## Listed entries
|---|

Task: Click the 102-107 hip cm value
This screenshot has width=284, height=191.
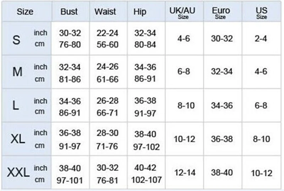Action: pos(146,180)
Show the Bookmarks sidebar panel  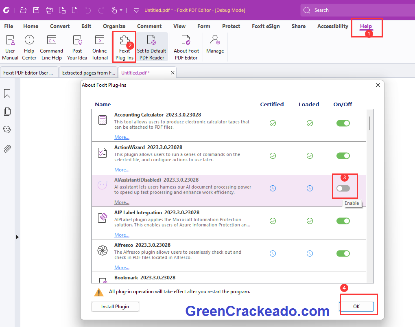[x=7, y=94]
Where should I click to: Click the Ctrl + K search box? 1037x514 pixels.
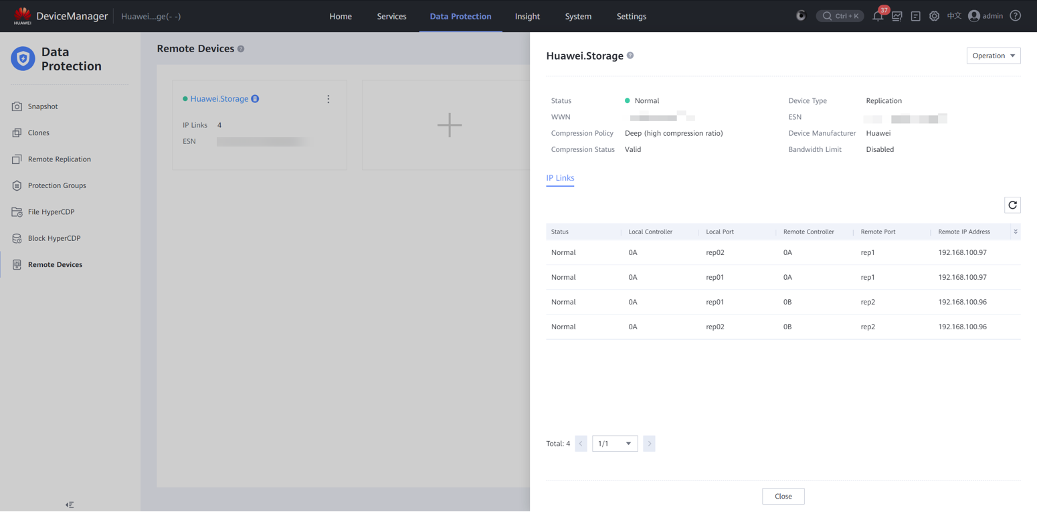(840, 16)
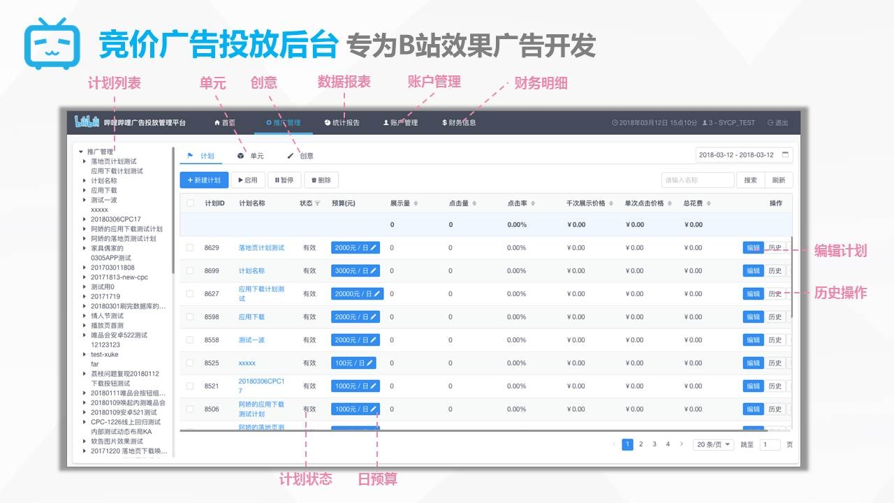This screenshot has height=503, width=894.
Task: Click pencil icon on 2000元 budget for plan 8629
Action: tap(374, 248)
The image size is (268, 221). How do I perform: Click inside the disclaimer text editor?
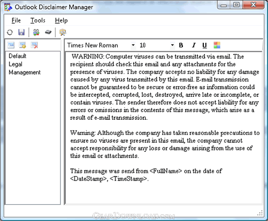(x=164, y=128)
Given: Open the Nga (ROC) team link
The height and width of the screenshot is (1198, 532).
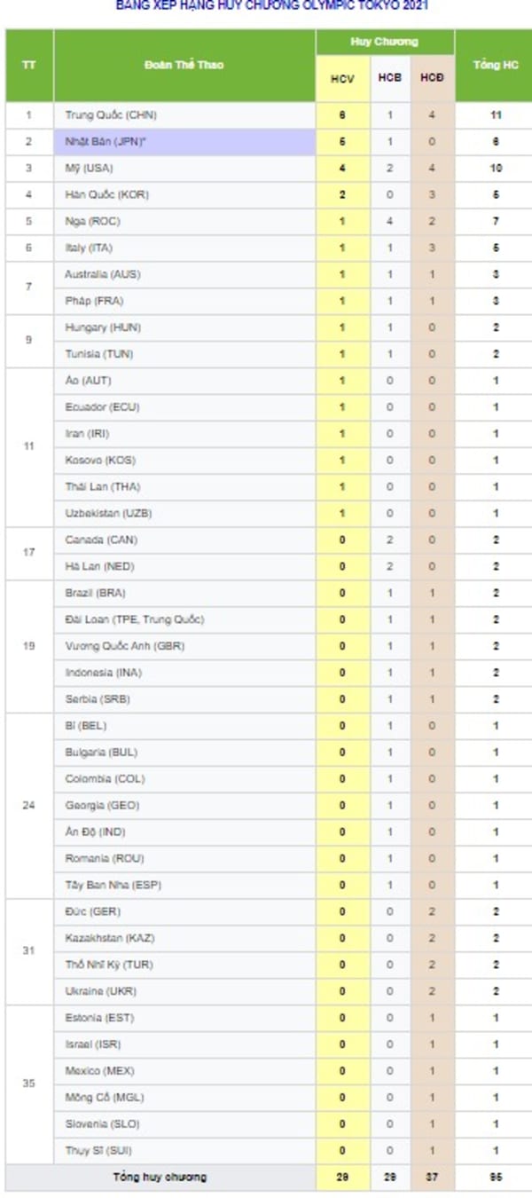Looking at the screenshot, I should [x=92, y=222].
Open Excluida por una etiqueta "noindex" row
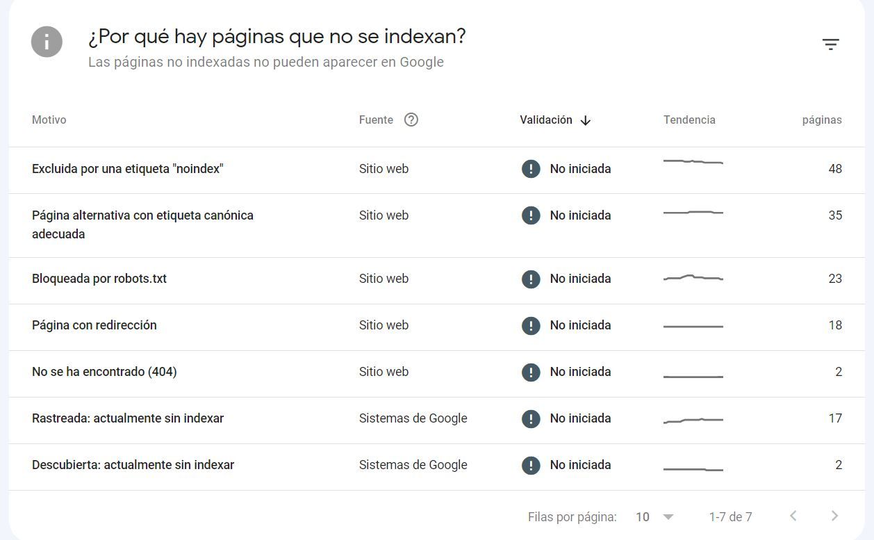The height and width of the screenshot is (540, 874). click(437, 170)
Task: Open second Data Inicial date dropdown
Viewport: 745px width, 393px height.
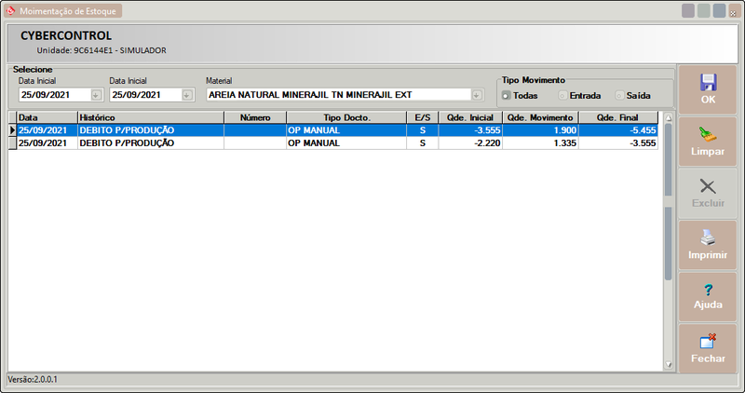Action: (x=187, y=94)
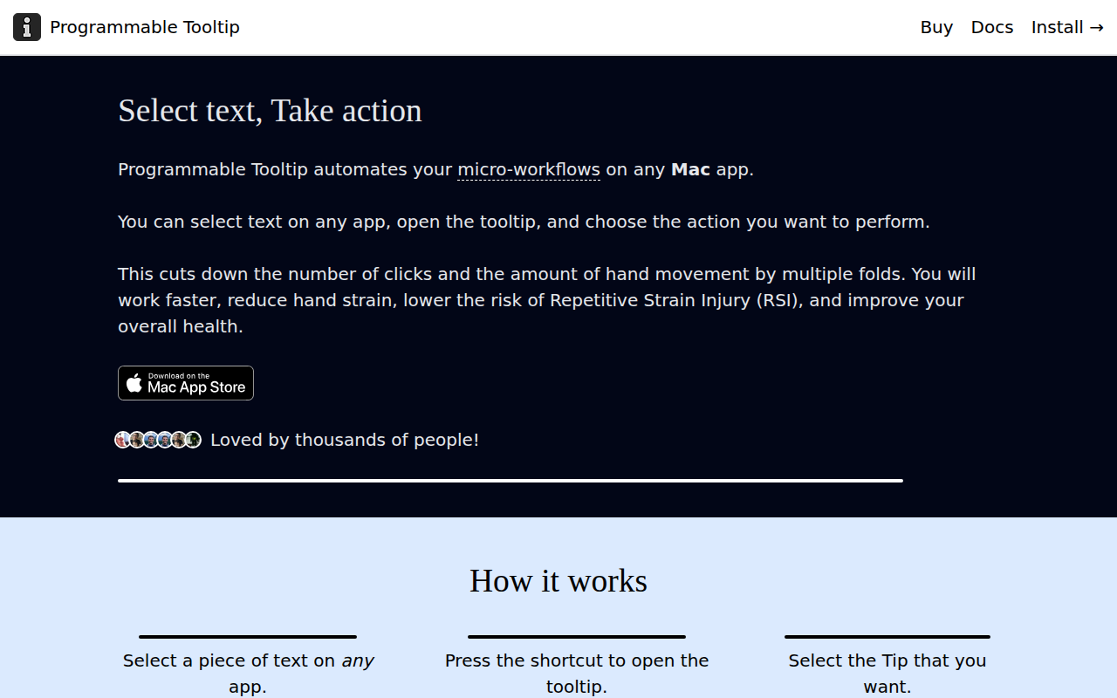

|---|

## Work task
In the listing above, find the line with "Where should I" and the line with "Given: Open the Nga (ROC) team link". Set down both and every line between them, minus the pictures.

## Response area
Where should I click to: Click the Ctrl + K search box? 1037x514 pixels.
(840, 16)
This screenshot has height=503, width=894.
Task: Click pencil icon on 2000元 budget for plan 8629
Action: tap(374, 248)
The image size is (268, 221). How do I perform: Click inside the disclaimer text editor?
(x=164, y=128)
Given: Open the Nga (ROC) team link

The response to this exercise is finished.